- _Stored data_
• • • • •

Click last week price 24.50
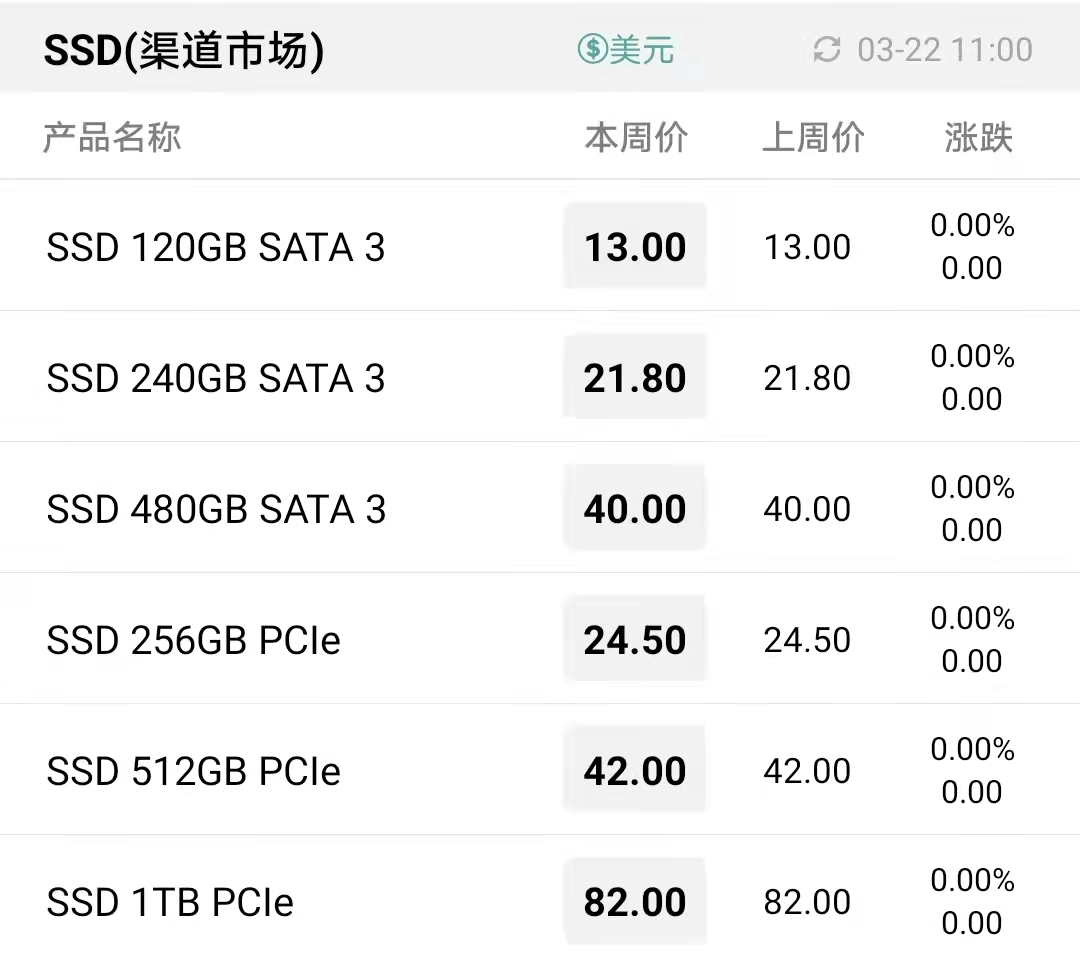 [x=807, y=640]
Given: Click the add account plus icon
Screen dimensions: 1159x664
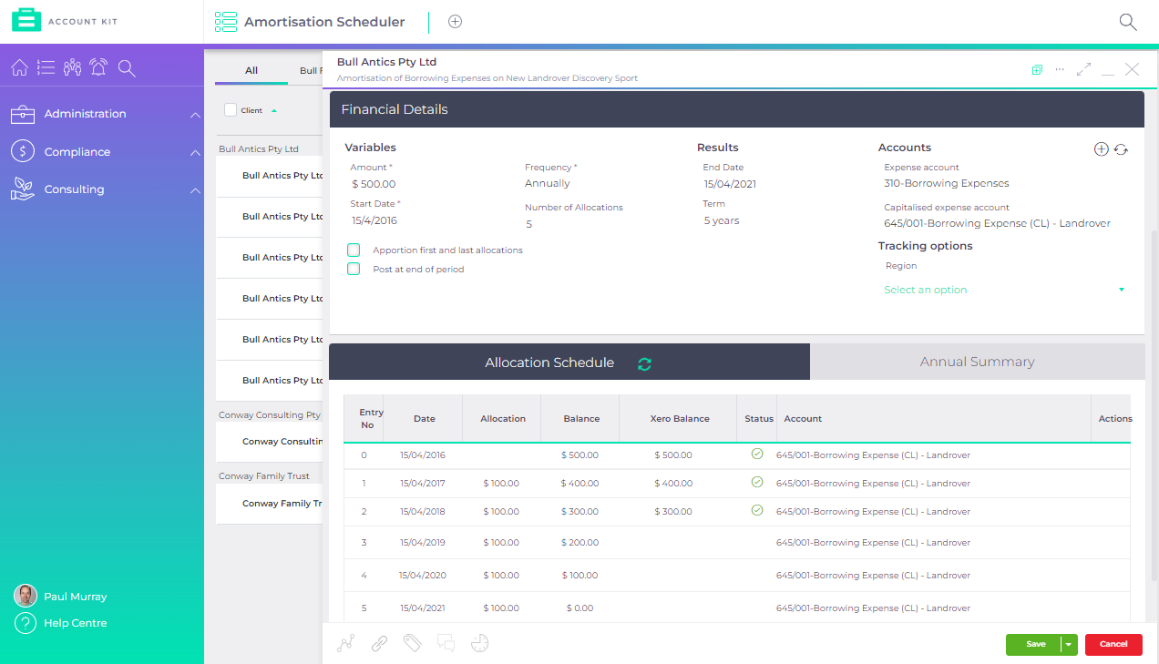Looking at the screenshot, I should [1101, 149].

• • • • •

- _WHAT NEEDS TO BE DONE_
Where the line containing "Given: Click the add account plus icon" appears in the data above, begin there and output every line through the last, exactly and without pictures.

- _RESPONSE AREA_
Given: Click the add account plus icon
Screen dimensions: 1159x664
Looking at the screenshot, I should [1101, 149].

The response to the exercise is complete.